Cuando Aranda se marchó del Gobierno Civil ya sabía que habían llegado a Oviedo cinco de las siete compañías de guardias civiles. La de Avilés lo hizo ya de noche, cuando ya la guarnición de Oviedo se había sublevado. Lo que ocurrió después es bien conocido. Llegado al cuartel de Pelayo (actual Facultad de Humanidades), Aranda mandó a buscar al comandante Caballero, antiguo jefe de los guardias de Asalto, que tenían su cuartel en el monasterio de Santa Clara (actual Delegación de Hacienda). Aranda puso a disposición de Caballero y del teniente Rodríguez Cabezas, que también había servido en el cuerpo de Asalto, un grupo de treinta guardias civiles. En dos furgonetas salieron hacia Santa Clara, donde había pocos guardias, pues ya desde el día anterior patrullaban por las calles, y sí numerosa gente que esperaba la entrega de armas. No le fue difícil a Caballero hacerse con el control del cuartel, ayudado por la sorpresa.

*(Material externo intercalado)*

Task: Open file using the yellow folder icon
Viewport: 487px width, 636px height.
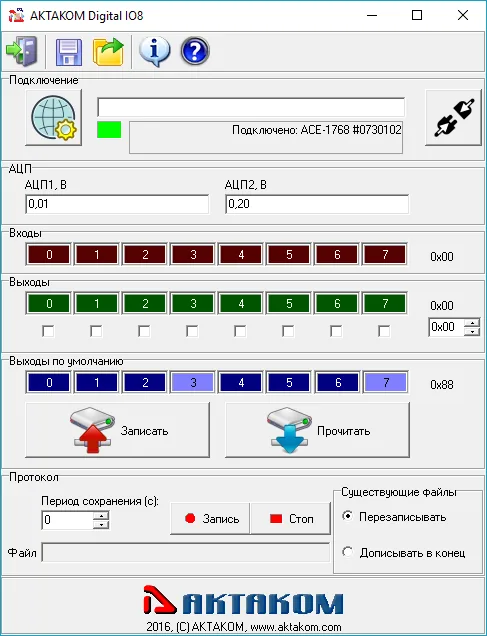Action: pos(108,52)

Pronto la noticia corrió como reguero de pólvora por la ciudad. Cuando el gobernador Liarte Lausín y los miembros del comité provincial del Frente Popular quisieron reaccionar, descubrieron que tenían cortadas ya las comunicaciones telefónicas. Inmediatamente, todos los representantes políticos allí reunidos abandonaron el edificio y emprendieron la huida de Oviedo. A algunos ya les costó mucho trabajo salir de la ciudad, porque por todas las salidas había patrullas; otros no lo consiguieron, como Carlos Vega, secretario general del Partido Comunista en Asturias. Graciano Antuña, diputado socialista, no quiso, al parecer, emprender una nueva huida, como había tenido que hacer en octubre de 1934. Seguramente no sospechaba, ni por asomo, que acabaría su vida ante un pelotón de fusilamiento.

En Gijón, el coronel Pinilla no pudo llevar adelante la orden de Aranda, debido a la resuelta actitud del capitán Nemesio Gómez Domínguez, que ya desde el 18 se había manifestado contra cualquier intento de secundar el levantamiento militar. El capitán Gómez fue arrestado en la sala de banderas, pero cuando su compañía iba a salir a apoderarse de la ciudad, lo evitó, con lo cual tuvo que suspenderse la salida hasta el día siguiente, 20 de julio. Para entonces, las organizaciones políticas leales a la República ya estaban preparadas y evitaron que las tropas se apoderaran de Gijón, pero esto ya es historia del siguiente capítulo.